__What is expected__:
Which lines in the entries below contain the word "will"? Extract each of them.

Entries from a dataset:
——

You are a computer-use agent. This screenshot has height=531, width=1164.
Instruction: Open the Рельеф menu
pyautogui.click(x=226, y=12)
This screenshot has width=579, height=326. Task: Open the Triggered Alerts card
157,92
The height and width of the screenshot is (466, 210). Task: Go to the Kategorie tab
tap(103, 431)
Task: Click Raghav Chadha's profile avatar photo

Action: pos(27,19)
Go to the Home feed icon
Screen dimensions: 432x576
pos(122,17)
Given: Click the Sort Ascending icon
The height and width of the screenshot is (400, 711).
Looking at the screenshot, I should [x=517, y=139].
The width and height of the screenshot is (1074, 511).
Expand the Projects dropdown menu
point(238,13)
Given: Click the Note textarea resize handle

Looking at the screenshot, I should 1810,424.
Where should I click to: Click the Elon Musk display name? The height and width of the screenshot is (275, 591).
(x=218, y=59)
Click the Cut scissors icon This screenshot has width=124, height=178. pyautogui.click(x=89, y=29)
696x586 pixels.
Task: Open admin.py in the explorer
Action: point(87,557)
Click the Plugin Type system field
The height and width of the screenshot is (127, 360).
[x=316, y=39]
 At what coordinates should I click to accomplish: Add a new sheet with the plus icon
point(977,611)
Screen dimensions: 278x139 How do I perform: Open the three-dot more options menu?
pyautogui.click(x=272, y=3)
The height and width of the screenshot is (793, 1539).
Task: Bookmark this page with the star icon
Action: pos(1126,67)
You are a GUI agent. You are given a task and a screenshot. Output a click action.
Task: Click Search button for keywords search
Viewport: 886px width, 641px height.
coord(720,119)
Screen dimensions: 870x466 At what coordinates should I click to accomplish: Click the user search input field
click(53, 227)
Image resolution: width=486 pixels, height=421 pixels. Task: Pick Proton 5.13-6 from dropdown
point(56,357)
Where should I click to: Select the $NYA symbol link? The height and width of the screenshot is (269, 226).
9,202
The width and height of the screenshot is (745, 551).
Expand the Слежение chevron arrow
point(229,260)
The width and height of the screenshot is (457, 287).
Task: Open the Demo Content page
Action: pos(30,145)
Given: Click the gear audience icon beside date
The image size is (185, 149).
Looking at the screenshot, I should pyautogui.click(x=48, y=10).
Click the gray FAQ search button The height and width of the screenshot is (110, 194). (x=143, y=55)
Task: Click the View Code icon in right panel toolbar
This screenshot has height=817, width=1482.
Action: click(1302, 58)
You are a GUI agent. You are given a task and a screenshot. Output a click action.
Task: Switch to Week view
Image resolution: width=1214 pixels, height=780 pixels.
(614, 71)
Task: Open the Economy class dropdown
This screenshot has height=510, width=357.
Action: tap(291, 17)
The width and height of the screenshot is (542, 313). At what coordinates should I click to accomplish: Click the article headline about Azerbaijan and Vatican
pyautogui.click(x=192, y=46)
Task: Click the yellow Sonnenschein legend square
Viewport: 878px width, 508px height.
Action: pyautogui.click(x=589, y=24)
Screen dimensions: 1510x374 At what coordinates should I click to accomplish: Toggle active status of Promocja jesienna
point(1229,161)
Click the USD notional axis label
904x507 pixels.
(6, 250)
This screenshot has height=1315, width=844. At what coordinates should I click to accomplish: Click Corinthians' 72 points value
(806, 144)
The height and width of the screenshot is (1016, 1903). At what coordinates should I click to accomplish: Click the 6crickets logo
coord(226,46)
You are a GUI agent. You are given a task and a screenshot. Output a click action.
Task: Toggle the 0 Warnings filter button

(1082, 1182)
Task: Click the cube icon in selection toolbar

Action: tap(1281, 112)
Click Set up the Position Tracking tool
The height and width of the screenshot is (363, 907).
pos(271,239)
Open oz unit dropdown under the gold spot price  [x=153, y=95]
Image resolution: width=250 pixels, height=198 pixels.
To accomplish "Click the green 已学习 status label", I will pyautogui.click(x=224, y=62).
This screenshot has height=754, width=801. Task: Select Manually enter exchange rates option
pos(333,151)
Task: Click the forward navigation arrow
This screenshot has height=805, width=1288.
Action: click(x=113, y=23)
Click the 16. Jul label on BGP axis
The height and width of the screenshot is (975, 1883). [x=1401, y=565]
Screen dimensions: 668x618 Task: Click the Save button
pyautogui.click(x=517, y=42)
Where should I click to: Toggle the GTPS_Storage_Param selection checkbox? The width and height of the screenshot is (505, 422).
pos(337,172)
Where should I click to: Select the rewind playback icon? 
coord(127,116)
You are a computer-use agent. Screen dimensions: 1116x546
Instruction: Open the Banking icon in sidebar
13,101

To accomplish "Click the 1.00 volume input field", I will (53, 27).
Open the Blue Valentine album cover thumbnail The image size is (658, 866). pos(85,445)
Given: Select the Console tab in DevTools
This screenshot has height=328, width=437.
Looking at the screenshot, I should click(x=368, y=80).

——

__Complete answer__:
To accomplish "Click the green 已学习 status label", I will pyautogui.click(x=224, y=62).
To accomplish "Click the 1.00 volume input field", I will (53, 27).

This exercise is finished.